::: TEXTE À ANALYSER
Quel est ton souvenir le plus cocasse de scène ?

Je pense que ce sont les 5000 personnes dans les arènes de Bayonne. J’ai vraiment pris une claque ce jour-là. Se retrouver dans les arènes de Bayonne et y entendre sa voix résonner, c’est cocasse, comme tu le dis. C’est vraiment un souvenir inoubliable. C’est fou. En plus, dans les arènes, le son te revient en pleine figure. Waouw ! C’était à couper le souffle. On a eu une opportunité exceptionnelle.

Venez-vous les uns et les autres d’une famille de musiciens ou d’artistes ?

Pour ma part, oui. J’ai une maman pianiste et choriste et des frères qui font de la musique. Après, je ne peux pas trop te répondre pour les autres membres du groupe. Je sais par contre que le guitariste a fait douze ans de violoncelle au conservatoire et que le bassiste et le batteur ont fait également du conservatoire. Donc, eux aussi ont grandi dans un environnement familial qui les encourageait à faire de la musique.

The Dedicated Nothing © Bastien Bonnarme

Chanter en français, y songez-vous ?

En fait, j’ai grandi à l’étranger jusqu’à mes 16 ans. J’ai appris à parler anglais avant de parler français. L’anglais est très naturel pour moi et c’est pourquoi on a décidé de chanter dans cette langue. On va dire qu’on a évolué tous les quatre dans un univers musical très british et un peu américain. C’est vrai que l’ensemble de nos influences fait qu’on est naturellement portés vers l’anglais. Et puis, évidemment, c’est aussi beaucoup plus évident pour moi de chanter en anglais. Ensuite, rien n’est fermé. On a aussi envie d’évoluer dans notre son. Ça a commencé très brut. Tout est venu très vite. Aujourd’hui, on a hâte d’avoir un peu plus de temps pour peaufiner certaines choses. Donc pourquoi pas un jour en venir au français. Ce n’est pas interdit.

Quand on sort un EP, on a souvent une autre idée en tête… un album.

Tout à fait ! (rires)

Où en êtes-vous ?
::::::
::: MATÉRIEL FOURNI
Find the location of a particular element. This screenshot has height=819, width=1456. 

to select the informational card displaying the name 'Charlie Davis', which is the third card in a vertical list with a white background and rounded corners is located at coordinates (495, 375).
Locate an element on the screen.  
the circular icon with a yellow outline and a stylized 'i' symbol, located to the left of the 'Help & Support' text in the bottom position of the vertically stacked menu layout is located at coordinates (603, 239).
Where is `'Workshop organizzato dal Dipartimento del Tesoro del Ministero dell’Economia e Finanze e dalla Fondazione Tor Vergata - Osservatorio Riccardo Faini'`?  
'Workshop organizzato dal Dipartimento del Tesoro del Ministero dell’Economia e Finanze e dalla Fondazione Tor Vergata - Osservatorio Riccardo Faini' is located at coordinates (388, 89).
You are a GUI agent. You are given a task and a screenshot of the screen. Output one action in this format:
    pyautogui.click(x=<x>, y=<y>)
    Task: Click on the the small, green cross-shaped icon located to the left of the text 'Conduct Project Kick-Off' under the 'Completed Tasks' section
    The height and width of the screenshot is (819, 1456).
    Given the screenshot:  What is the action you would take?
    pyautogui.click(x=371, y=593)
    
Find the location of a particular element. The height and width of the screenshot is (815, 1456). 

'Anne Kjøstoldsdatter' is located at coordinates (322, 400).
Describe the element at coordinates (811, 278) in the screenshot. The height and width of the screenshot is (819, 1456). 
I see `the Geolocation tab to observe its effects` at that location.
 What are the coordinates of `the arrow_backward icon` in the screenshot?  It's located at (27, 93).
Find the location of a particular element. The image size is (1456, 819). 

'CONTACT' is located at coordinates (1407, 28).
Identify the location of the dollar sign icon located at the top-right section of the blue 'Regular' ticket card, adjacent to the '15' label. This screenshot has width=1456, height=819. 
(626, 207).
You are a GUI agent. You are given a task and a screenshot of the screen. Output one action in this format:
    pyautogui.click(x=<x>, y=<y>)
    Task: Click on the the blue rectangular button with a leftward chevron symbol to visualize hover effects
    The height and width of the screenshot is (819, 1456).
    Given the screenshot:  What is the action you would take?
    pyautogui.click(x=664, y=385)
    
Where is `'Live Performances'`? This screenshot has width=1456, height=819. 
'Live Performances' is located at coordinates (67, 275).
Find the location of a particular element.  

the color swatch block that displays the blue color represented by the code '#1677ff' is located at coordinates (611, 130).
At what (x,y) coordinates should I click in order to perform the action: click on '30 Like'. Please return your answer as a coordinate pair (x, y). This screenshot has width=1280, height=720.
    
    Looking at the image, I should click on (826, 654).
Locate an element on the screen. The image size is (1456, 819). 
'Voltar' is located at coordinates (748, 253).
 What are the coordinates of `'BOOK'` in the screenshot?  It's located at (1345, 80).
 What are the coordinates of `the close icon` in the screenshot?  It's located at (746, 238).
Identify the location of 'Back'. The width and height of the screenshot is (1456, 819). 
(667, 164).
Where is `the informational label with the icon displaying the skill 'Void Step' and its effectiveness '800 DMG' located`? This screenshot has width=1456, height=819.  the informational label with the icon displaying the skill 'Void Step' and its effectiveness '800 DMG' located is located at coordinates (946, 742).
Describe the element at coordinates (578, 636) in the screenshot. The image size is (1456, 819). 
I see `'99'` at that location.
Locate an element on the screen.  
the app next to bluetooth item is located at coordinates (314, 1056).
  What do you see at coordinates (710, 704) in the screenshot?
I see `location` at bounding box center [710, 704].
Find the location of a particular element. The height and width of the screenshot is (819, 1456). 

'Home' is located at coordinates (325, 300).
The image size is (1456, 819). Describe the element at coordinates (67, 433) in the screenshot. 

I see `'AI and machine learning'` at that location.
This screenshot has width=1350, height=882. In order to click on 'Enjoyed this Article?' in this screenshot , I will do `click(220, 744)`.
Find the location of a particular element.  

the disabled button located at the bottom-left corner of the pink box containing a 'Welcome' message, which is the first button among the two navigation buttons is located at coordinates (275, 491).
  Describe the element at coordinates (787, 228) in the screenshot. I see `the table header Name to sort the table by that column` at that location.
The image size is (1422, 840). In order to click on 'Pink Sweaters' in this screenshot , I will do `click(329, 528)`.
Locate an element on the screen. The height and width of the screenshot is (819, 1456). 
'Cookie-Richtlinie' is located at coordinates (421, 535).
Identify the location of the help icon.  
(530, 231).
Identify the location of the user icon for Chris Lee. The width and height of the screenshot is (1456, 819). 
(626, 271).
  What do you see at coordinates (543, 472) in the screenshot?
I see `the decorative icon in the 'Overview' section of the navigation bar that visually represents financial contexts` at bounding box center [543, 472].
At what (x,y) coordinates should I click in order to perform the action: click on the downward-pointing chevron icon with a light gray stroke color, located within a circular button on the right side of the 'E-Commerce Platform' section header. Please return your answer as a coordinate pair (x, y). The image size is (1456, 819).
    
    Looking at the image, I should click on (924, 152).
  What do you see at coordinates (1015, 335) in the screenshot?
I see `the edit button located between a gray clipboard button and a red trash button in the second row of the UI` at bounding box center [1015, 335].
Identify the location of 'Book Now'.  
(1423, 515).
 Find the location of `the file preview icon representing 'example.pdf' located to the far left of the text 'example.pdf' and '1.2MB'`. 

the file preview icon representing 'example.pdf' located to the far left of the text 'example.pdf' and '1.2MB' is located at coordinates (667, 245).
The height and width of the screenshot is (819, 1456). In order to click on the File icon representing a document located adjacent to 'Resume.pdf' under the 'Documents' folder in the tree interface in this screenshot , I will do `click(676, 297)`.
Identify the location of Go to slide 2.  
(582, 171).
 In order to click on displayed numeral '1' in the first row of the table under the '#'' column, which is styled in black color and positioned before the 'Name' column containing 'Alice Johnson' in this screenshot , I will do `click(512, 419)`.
::::::
■ CONSIGNE 1
Relevez toutes les phrases de l'entretien avec le groupe qui se terminent par un point d'interrogation.
■ CONSIGNE 2
Recopiez à l'identique le passage de l'entretien avec le groupe qui commence par « Venez-vous les uns » et se poursuit jusqu'à « français, y songez-vous ? ».
■ CONSIGNE 3
Prolongez l'entretien avec le groupe à partir de sa dernière phrase.
Les enregistrements forment un matériel distinct du texte.

■ ZONE DE RÉPONSE 1
- Quel est ton souvenir le plus cocasse de scène ?
- Venez-vous les uns et les autres d'une famille de musiciens ou d'artistes ?
- Chanter en français, y songez-vous ?
- Où en êtes-vous ?

■ ZONE DE RÉPONSE 2
Venez-vous les uns et les autres d’une famille de musiciens ou d’artistes ?

Pour ma part, oui. J’ai une maman pianiste et choriste et des frères qui font de la musique. Après, je ne peux pas trop te répondre pour les autres membres du groupe. Je sais par contre que le guitariste a fait douze ans de violoncelle au conservatoire et que le bassiste et le batteur ont fait également du conservatoire. Donc, eux aussi ont grandi dans un environnement familial qui les encourageait à faire de la musique.

The Dedicated Nothing © Bastien Bonnarme

Chanter en français, y songez-vous ?

■ ZONE DE RÉPONSE 3
On a déjà quatorze titres qui sont dans la boîte. On avance très vite. Vu qu’on a fait pas mal de live, il a fallu qu’on développe notre offre. Il faut qu’on puisse au moins tenir cinquante ou cinquante-cinq minutes sur scène. On a cette chance et cette osmose entre nous qui fait qu’on a déjà pas mal de titres qui sont prêts à être mis en boîte. On travaille beaucoup, ça avance, donc, l’album, si tout va bien, ce sera avant l’été. On a eu la chance aussi que le label nous laisse le studio dès qu’il y avait une opportunité pour pouvoir nous y mettre. On a donc tout de suite vu ce que ça donnait pour chaque titre. Ça se présente plutôt bien… les retours qu’on a sont plutôt positifs et intéressants.

L’album va-t-il aller dans la direction du EP ?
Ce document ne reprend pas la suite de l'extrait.